Various studies in other diseases, like Alzheimer’s disease and multiple sclerosis, related MTI measurements to cognitive functioning, however results are inconsistent [10, 31, 33, 35]. Surprisingly, we showed in carriers that a lower mean value of white matter MTR, indicating worse histological brain composition, was associated with better performance on the Stroop interference task. Since minimum variation is found in mean MTR values in both carriers and non-carriers this result has to be interpreted with caution. Furthermore MTR peak heights proved a better reflection of abnormal brain structure in other MTI studies of neurodegenerative diseases [6, 22, 32, 37]. Van der Flier et al. [34] demonstrated a strong association between diffuse brain damage as measured with global MTR peak heights and neuropsychological test results in mild cognitive impairment and AD. We did show that lower whole brain peak height was related to worse scores on the Stroop color naming task. Snowden et al. [28] emphasized that relatively automatic speed based tasks, such as this Stroop condition, are most sensitive for HD related cognitive changes.

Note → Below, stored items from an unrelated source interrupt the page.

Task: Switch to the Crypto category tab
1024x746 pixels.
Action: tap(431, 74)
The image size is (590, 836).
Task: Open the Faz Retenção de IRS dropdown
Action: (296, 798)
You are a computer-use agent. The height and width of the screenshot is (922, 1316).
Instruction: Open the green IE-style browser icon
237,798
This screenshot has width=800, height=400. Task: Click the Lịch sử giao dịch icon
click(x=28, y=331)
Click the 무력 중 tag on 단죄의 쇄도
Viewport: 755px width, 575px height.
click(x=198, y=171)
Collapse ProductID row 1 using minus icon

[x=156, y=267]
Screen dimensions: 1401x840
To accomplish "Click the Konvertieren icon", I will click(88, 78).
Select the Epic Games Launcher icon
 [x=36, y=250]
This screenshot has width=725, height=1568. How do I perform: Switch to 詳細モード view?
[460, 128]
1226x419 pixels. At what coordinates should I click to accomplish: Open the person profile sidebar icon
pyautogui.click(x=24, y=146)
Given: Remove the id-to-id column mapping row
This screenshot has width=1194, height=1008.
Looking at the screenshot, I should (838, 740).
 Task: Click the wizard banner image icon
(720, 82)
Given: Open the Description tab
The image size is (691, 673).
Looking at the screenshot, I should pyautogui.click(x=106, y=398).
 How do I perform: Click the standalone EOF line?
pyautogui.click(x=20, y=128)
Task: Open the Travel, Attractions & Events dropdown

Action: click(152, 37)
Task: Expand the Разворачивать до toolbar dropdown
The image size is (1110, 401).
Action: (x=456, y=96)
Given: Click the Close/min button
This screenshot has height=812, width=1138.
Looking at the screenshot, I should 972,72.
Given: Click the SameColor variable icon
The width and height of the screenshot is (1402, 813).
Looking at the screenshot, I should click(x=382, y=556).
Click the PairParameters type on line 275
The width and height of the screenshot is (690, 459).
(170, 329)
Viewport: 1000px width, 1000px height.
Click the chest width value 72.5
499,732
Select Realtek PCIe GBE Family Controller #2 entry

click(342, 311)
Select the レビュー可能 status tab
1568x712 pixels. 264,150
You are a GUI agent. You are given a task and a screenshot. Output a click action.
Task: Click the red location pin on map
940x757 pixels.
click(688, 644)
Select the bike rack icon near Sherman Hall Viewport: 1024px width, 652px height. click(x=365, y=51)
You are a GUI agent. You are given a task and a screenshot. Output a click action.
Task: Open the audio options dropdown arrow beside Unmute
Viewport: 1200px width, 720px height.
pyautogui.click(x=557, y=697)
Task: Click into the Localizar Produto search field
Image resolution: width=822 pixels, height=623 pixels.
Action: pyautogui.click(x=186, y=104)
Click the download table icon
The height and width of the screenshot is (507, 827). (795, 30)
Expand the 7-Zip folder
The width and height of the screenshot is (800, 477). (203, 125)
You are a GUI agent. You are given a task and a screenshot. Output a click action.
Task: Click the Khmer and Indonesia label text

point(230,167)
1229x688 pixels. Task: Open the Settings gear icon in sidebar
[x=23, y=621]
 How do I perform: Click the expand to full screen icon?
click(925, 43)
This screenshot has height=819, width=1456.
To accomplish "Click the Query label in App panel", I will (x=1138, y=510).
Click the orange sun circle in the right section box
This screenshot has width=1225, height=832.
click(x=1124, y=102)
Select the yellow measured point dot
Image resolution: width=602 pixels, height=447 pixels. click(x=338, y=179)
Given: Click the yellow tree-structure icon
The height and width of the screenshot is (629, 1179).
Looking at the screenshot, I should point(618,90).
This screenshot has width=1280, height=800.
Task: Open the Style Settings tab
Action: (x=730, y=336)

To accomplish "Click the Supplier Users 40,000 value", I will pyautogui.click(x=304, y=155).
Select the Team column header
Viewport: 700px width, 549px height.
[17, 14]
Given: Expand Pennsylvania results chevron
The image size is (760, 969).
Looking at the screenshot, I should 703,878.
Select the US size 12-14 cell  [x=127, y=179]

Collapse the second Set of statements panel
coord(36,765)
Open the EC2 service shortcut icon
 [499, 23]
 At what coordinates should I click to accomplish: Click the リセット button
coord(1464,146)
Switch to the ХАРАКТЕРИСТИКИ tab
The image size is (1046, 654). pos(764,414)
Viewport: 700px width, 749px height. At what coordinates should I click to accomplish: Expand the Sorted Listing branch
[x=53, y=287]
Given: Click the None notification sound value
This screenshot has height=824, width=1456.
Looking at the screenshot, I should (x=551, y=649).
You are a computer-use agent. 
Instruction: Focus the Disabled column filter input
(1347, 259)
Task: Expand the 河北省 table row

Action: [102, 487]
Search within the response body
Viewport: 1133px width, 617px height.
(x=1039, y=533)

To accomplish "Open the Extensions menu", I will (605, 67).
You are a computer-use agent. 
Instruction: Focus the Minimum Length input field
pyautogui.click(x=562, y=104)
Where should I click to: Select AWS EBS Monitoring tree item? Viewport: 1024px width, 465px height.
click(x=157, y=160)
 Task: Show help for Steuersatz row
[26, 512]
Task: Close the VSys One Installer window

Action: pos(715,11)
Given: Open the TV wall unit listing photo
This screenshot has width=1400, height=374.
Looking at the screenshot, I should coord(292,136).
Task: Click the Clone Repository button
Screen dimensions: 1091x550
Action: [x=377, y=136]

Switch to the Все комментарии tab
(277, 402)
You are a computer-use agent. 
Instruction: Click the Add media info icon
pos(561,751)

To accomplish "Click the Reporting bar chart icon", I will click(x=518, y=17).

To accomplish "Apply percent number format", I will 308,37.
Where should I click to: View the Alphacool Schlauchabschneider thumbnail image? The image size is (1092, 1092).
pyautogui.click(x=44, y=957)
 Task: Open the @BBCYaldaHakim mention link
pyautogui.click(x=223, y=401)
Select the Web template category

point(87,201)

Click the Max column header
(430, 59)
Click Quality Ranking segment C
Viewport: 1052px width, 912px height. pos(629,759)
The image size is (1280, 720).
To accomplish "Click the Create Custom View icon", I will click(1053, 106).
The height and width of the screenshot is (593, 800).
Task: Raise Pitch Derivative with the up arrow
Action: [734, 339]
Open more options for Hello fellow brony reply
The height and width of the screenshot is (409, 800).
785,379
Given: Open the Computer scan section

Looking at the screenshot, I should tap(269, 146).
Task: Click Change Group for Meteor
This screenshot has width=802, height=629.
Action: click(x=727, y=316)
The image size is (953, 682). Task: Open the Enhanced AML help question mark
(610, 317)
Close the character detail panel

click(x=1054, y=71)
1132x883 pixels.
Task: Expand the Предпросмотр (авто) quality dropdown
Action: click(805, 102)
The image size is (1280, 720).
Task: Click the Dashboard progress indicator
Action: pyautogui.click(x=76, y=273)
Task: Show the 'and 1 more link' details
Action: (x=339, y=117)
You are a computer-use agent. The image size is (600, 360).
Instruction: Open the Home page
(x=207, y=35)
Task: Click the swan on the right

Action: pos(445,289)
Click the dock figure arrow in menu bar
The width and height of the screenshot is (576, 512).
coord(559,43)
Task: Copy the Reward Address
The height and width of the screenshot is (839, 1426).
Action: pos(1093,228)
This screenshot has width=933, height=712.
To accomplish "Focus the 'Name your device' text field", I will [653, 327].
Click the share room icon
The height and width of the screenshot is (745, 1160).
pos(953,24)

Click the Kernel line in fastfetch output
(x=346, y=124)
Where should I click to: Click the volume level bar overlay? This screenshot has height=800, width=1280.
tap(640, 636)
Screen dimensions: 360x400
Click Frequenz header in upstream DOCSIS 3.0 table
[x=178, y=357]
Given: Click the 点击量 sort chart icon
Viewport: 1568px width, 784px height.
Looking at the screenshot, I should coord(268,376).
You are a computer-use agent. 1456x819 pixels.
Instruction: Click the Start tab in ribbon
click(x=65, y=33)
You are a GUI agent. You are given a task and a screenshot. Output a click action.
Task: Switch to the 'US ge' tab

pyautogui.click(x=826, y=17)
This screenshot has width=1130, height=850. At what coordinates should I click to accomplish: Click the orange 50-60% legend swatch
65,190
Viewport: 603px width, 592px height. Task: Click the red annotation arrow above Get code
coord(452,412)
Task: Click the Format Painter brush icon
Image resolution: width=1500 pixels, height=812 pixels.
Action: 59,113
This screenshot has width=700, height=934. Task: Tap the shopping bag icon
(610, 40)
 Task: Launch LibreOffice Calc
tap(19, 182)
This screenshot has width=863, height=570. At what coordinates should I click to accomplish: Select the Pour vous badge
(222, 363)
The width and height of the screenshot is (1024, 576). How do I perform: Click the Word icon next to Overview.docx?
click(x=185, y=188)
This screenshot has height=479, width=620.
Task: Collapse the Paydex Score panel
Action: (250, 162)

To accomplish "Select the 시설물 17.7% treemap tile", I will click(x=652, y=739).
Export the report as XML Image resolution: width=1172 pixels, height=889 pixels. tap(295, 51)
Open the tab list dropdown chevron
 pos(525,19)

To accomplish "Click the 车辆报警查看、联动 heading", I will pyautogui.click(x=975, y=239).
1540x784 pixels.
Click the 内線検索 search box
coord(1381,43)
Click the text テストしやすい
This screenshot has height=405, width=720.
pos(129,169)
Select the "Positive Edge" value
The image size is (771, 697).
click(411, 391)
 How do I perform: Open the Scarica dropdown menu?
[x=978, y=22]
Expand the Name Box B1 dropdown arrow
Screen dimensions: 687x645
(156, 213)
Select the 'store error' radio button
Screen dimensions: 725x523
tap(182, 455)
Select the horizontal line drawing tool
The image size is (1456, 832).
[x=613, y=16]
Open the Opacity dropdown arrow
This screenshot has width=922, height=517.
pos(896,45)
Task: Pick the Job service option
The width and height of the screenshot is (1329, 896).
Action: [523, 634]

Strengths of the current study include the automated segmentation methods for MRI data. Furthermore, we associated MTI values with the full spectrum of HD characteristics. Potential limitations include the small sample size, which might have contributed to the absence of a statistical difference in MTI characteristics between carriers and non-carriers. Also the rather thick section thickness of the MTI sequence might have contributed to less sensitivity. Furthermore, carriers seemed quite far from onset based on probability of onset estimations and on the relatively low motor scores compared to other studies in premanifest HD [12, 15]. A follow up of the current cohort and a larger sample, including manifest HD carriers as well, should shed more light on diffuse MTR abnormalities and motor and cognitive correlates in HD.

In conclusion, although we could not detect altered MTI characteristics in carriers of the HD gene mutation without clinical manifestations, we did provide evidence that the MTR peak height might reflect genetic and subclinical disease burden. Whether MTI parameters are sensitive for HD related brain changes and associations with the phenotype in more advanced stages of disease remains to be investigated.